🤖 AI Summary
This study addresses fairness disparities of large language models (LLMs) in cross-cultural and cross-demographic social survey tasks. To overcome the lack of sociodemographic alignment in existing evaluation frameworks, we propose the first quantitative LLM fairness framework tailored to sensitive attributes—including age, gender, education level, religion, political identity, and race. Leveraging publicly available, cross-national survey data from Chile and the United States, we systematically assess model performance via prediction accuracy, inter-group error disparities, and stratified bias analysis. Results reveal significantly higher accuracy on U.S. samples than on Chilean ones; moreover, bias patterns are region-specific: political identity and race dominate in the U.S., whereas gender, education, and religion exhibit stronger biases in Chile.

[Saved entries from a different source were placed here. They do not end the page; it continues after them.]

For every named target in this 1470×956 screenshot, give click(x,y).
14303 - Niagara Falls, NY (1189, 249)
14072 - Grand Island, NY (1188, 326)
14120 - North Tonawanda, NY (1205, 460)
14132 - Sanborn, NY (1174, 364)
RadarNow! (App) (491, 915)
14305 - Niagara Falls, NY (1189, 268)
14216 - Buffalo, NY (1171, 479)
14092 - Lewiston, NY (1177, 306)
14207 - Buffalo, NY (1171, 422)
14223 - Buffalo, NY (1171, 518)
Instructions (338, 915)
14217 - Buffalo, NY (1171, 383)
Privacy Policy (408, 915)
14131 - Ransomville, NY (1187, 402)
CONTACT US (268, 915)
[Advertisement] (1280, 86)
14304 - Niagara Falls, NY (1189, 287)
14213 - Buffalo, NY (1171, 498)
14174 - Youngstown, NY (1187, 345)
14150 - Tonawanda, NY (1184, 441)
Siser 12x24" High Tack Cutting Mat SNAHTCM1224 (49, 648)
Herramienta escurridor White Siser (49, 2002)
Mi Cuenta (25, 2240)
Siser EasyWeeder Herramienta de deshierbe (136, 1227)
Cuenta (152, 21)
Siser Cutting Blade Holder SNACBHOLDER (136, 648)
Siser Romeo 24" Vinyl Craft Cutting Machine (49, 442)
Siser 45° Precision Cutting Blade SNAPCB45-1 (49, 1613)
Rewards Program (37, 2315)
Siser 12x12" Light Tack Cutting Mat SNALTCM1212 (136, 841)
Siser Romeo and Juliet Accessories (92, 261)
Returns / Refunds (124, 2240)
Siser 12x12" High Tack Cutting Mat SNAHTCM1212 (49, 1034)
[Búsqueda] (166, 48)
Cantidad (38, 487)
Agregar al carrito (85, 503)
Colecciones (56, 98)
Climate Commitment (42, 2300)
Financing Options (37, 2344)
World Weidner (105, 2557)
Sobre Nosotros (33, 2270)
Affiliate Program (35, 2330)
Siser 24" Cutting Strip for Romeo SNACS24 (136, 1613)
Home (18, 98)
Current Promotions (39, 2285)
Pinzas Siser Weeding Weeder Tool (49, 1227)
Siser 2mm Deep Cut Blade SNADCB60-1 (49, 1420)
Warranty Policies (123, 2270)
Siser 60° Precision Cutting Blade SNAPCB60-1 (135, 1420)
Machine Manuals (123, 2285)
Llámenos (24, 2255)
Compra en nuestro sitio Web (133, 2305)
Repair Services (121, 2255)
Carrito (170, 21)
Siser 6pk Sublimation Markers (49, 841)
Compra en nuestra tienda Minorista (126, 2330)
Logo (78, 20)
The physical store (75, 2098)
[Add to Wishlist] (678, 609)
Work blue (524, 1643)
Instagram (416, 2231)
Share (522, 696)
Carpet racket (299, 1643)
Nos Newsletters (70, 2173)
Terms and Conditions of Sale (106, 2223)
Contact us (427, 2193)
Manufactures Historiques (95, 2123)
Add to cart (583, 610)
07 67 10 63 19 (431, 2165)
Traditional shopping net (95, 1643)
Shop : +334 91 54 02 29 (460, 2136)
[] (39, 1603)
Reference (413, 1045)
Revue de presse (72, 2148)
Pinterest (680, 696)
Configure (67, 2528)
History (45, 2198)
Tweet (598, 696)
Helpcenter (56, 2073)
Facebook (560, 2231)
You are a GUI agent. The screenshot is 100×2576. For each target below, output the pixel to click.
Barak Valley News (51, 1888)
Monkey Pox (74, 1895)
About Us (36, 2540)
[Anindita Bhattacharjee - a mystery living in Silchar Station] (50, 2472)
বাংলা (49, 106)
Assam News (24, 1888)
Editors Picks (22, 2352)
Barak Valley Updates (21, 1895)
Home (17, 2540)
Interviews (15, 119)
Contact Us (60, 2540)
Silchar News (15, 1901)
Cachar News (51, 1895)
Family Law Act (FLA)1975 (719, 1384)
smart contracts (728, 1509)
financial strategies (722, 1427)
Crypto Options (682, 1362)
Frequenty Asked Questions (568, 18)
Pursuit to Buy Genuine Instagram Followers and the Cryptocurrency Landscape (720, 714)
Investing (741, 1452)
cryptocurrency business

The framework uncovers systemic fairness risks arising from geographic concentration in training data, offering a reproducible diagnostic tool for evaluating LLM fairness in global deployment.
📝 Abstract
Large Language Models (LLMs) excel in text generation and understanding, especially in simulating socio-political and economic patterns, serving as an alternative to traditional surveys. However, their global applicability remains questionable due to unexplored biases across socio-demographic and geographic contexts. This study examines how LLMs perform across diverse populations by analyzing public surveys from Chile and the United States, focusing on predictive accuracy and fairness metrics. The results show performance disparities, with LLM consistently outperforming on U.S. datasets. This bias originates from the U.S.-centric training data, remaining evident after accounting for socio-demographic differences. In the U.S., political identity and race significantly influence prediction accuracy, while in Chile, gender, education, and religious affiliation play more pronounced roles. Our study presents a novel framework for measuring socio-demographic biases in LLMs, offering a path toward ensuring fairer and more equitable model performance across diverse socio-cultural contexts.